The experts were agreed that the injuries arose from at least two separate occasions. The acute subdural haemorrhage was likely to have been caused by a traumatic event immediately (within two hours) of the 999 telephone call and the retinal haemorrhages likely to have occurred at the same time. Considerable force would have been required to cause such injuries. The fractures most likely occurred between 29 March – 8 April, the court accepting the experts’ evidence that they were not caused at birth and/or on 25 April; again, considerable force would have been required to cause such injuries. The court accepted the experts’ evidence that there was no metabolic or genetic cause; and in the absence of any reported event, they were non-accidental.
In attempting to establish a time line of events and who had care for MN over the relevant time period the court sought to detail the movements of the parents and the numerous visitors to their house over that time. The court had great difficulty in establishing a clear picture due to the parents’ written and oral evidence (in particular that of the mother) being inconsistent, which created “layers of untruths and has made an already complex case much more difficult, due to the multiplicity of lies and untruths” . Furthermore, the court found that the parents (in particular the father) had sought to tamper with the witnesses’ evidence in their favour.

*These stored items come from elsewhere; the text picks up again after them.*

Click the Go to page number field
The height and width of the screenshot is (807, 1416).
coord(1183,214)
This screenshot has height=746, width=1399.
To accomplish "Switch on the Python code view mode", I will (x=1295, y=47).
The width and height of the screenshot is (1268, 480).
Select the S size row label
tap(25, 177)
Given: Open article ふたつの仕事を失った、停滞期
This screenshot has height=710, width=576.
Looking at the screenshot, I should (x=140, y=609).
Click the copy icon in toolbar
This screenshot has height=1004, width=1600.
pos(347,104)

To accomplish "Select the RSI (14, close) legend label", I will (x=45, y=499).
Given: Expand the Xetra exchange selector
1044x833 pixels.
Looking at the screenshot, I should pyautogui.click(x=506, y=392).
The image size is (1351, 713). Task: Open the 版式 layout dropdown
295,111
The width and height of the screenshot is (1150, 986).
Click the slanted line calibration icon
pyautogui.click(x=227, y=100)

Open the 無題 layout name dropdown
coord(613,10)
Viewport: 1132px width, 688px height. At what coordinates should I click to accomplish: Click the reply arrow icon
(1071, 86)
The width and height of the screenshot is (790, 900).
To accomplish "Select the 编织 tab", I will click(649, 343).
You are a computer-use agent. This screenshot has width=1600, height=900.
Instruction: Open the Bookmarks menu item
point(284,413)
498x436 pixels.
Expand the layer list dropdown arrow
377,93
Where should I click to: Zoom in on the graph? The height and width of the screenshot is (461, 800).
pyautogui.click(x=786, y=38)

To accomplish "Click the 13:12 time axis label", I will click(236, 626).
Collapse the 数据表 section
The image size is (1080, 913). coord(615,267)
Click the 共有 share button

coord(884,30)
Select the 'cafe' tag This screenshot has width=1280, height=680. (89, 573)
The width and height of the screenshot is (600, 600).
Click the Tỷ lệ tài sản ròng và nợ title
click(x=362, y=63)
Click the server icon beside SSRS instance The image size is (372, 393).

Having regard to the parties’ pattern of behaviour and the circumstances of the 24/25 April, the court found that it was more likely that MN was in the father’s care when he suffered the acute subdural and retinal haemorrhages, taking into account that fact that he had woken to feed MN that morning, had made the 999 call, had struggled to wake the mother, and the transcript of that call. In light of the impossibility of establishing a clear time line for the preceding weeks, the court was unable to exclude either parent from the pool of perpetrators in respect of the fractures. Furthermore, it found there had been a failure by both parents to protect the children who were at risk of future significant physical harm and neglect due to the parents’ daily drug use, the number of adults staying in the home and significant emotional harm caused by the volatile nature of the parents’ relationship and their neglectful behaviour towards the children.